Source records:
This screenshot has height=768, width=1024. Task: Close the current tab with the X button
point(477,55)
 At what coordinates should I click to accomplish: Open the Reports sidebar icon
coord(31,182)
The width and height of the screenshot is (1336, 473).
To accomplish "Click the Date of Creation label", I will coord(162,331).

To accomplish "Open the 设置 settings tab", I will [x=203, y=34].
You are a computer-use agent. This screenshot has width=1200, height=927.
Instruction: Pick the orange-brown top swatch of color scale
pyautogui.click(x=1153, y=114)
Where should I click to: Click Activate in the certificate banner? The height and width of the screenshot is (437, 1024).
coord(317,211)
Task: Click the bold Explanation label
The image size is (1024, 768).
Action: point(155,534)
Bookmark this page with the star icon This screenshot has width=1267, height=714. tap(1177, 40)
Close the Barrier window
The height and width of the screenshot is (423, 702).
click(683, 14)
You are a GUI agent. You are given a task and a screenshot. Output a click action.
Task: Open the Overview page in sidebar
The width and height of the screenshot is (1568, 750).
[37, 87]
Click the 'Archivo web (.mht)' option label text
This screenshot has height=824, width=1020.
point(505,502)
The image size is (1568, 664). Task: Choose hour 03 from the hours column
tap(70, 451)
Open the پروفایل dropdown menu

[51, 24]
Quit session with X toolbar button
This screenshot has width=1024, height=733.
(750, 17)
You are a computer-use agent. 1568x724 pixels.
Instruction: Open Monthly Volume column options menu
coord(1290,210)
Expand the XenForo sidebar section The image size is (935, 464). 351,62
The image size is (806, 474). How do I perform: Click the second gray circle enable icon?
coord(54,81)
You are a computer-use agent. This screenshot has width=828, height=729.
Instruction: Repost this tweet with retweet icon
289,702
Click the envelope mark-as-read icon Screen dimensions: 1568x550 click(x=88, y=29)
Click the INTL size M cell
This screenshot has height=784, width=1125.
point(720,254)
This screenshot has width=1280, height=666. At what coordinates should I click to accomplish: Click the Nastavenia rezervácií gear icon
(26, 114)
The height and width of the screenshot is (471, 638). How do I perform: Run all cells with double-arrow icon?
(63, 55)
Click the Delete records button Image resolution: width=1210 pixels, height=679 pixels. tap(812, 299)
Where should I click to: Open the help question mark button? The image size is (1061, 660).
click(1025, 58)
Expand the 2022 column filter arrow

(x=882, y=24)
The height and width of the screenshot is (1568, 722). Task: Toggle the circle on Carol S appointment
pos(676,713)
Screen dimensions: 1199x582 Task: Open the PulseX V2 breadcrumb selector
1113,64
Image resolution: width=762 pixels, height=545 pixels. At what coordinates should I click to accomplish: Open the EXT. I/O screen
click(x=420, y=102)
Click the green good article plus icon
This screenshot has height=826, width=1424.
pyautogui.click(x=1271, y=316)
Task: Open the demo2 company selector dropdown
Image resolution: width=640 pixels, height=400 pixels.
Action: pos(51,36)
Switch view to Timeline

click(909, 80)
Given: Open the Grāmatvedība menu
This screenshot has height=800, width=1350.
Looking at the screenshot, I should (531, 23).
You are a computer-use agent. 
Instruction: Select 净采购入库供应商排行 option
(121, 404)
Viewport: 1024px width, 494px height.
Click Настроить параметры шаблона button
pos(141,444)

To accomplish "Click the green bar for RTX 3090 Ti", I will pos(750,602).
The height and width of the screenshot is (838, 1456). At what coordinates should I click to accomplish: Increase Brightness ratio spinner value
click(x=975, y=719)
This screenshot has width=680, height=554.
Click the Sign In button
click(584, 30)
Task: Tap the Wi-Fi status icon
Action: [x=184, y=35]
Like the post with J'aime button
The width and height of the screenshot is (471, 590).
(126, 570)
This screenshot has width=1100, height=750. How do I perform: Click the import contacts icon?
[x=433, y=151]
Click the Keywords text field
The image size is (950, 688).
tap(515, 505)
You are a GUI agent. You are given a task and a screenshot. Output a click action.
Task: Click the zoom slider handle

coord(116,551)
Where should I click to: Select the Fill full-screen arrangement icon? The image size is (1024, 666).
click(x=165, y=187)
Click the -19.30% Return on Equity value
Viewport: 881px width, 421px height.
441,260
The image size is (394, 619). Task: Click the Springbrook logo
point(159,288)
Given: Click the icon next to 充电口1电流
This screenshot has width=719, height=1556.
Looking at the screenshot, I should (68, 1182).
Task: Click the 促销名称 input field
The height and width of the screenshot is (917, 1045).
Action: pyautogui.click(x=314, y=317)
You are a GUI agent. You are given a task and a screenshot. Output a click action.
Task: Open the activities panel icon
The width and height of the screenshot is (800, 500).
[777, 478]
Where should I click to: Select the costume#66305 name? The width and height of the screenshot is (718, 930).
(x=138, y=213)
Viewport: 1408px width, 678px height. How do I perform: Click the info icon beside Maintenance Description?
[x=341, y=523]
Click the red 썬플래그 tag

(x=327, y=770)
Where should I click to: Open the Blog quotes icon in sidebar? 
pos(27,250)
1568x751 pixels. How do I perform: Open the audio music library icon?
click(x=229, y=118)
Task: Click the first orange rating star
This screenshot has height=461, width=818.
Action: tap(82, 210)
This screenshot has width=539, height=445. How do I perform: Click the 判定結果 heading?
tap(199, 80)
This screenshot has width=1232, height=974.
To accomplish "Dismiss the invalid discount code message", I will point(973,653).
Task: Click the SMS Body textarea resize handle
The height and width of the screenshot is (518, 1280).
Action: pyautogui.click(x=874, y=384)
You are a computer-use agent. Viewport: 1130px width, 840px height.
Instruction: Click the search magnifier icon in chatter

• TASK DIRECTIONS
Your answer must be the lines from the first line of the records through the line containing "You are a computer-use agent. 1568x724", copied exactly.

• EXERCISE ANSWER
This screenshot has height=768, width=1024. Task: Close the current tab with the X button
point(477,55)
 At what coordinates should I click to accomplish: Open the Reports sidebar icon
coord(31,182)
The width and height of the screenshot is (1336, 473).
To accomplish "Click the Date of Creation label", I will coord(162,331).

To accomplish "Open the 设置 settings tab", I will [x=203, y=34].
You are a computer-use agent. This screenshot has width=1200, height=927.
Instruction: Pick the orange-brown top swatch of color scale
pyautogui.click(x=1153, y=114)
Where should I click to: Click Activate in the certificate banner? The height and width of the screenshot is (437, 1024).
coord(317,211)
Task: Click the bold Explanation label
The image size is (1024, 768).
Action: point(155,534)
Bookmark this page with the star icon This screenshot has width=1267, height=714. tap(1177, 40)
Close the Barrier window
The height and width of the screenshot is (423, 702).
click(683, 14)
You are a GUI agent. You are given a task and a screenshot. Output a click action.
Task: Open the Overview page in sidebar
The width and height of the screenshot is (1568, 750).
[37, 87]
Click the 'Archivo web (.mht)' option label text
This screenshot has height=824, width=1020.
point(505,502)
The image size is (1568, 664). Task: Choose hour 03 from the hours column
tap(70, 451)
Open the پروفایل dropdown menu

[51, 24]
Quit session with X toolbar button
This screenshot has width=1024, height=733.
(750, 17)
You are a computer-use agent. 1568x724 pixels.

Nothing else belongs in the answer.